SQF: Do you provide comments when you reject a submission?
Carlotta: We try to, yes. We’re both writers so we know what it’s like to be rejected again and again and receive no why or how or anything at all. It’s dejecting, so our shortlisters (those who we put on a shortlist before the final decision making process) always receive feedback about their submission from us (this applies mainly to our writers). We then begin liaising with writers in a mini-workshop conversation. Our writers don’t have to listen to our critiques or suggestions, but we’re the ones who are going to be honest, not their family or friends.
SQF: Based on your experience as an editor, what have you learned about writing?

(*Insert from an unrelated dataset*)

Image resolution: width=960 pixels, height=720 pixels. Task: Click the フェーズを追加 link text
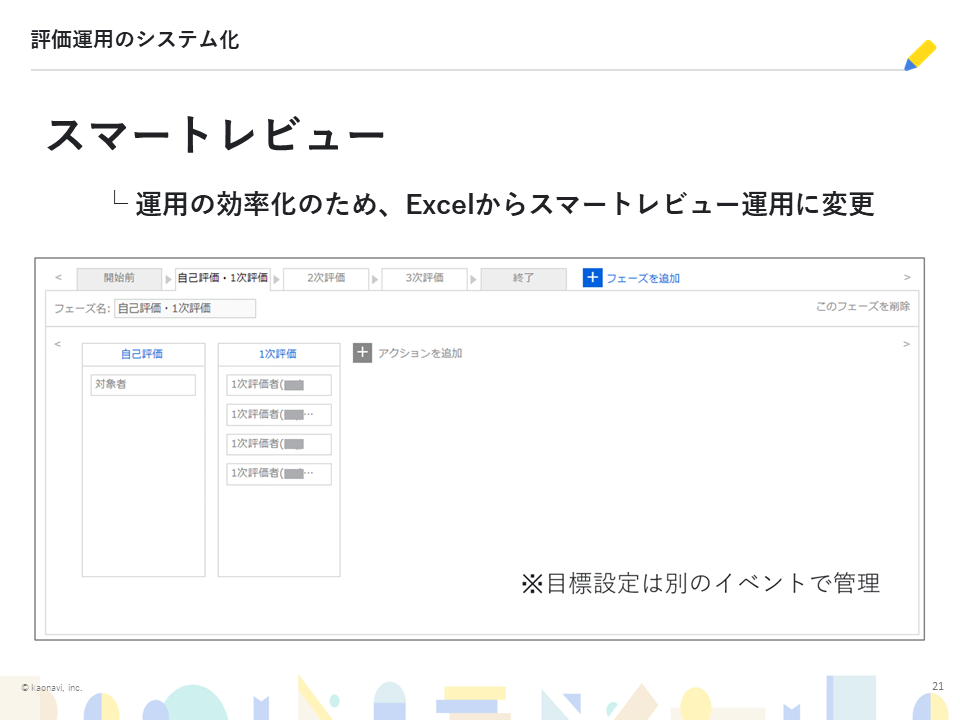pos(643,279)
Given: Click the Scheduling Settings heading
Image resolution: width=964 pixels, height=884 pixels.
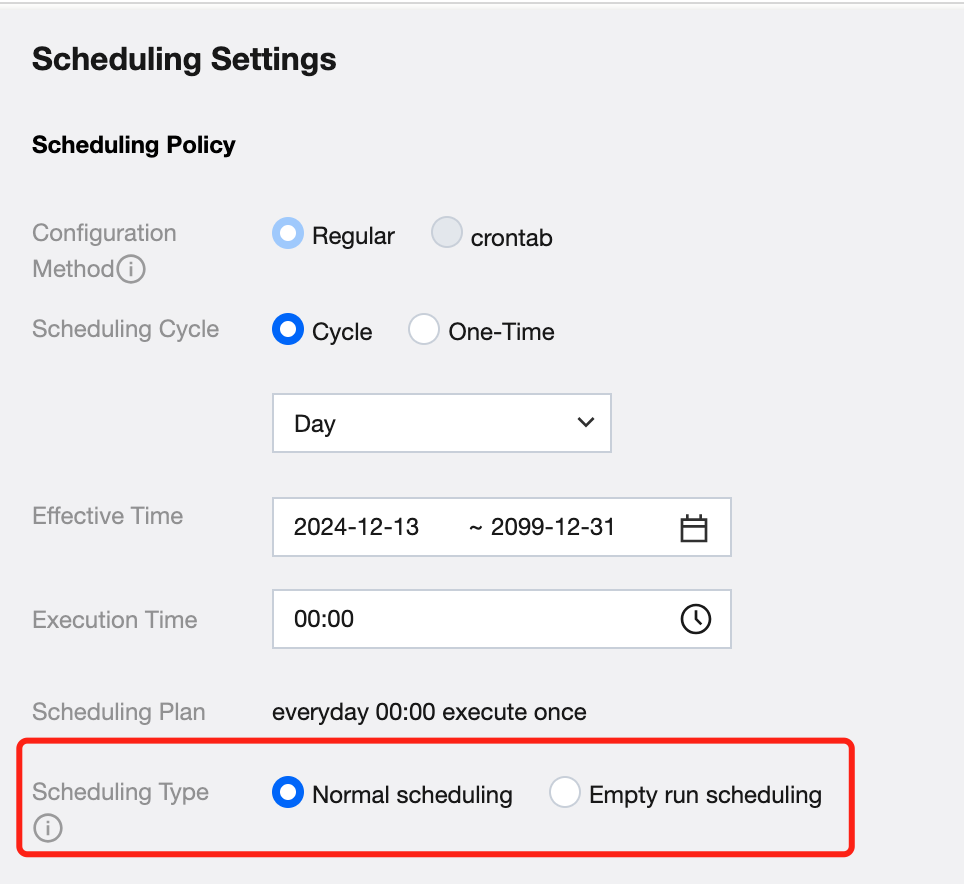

Annabelle: We've learnt what we like to look for in a submission, and have employed that in our own writing. More personally, however, is what our experience as an editor for Synaesthesia Magazine has done for our writing - we are conscious of what the term itself means - we believe that synaesthesia itself is the greatest tip for any writer. Hear with your eyes, look with your hands, feel with your nose and smell with your ears.
SQF: What one question on this topic do you wish I'd asked that I didn't? And how would you answer it?
Carlotta: Rather selfishly, we’d like to have been asked about synaesthesia. The studies on the condition are so minimal, and we hope to spread a little more awareness and understanding about it. We try to place a heavy emphasis on sensory confusion in an artistic sense. Synaesthetes get gritty with their writing. Imagine, for a second, if all letters had personalities, and that was normal to you. How differently would you write? We want you to think like that.
Thank you, Annabelle and Carlotta. We all appreciate you taking time from your busy schedule to participate in this project.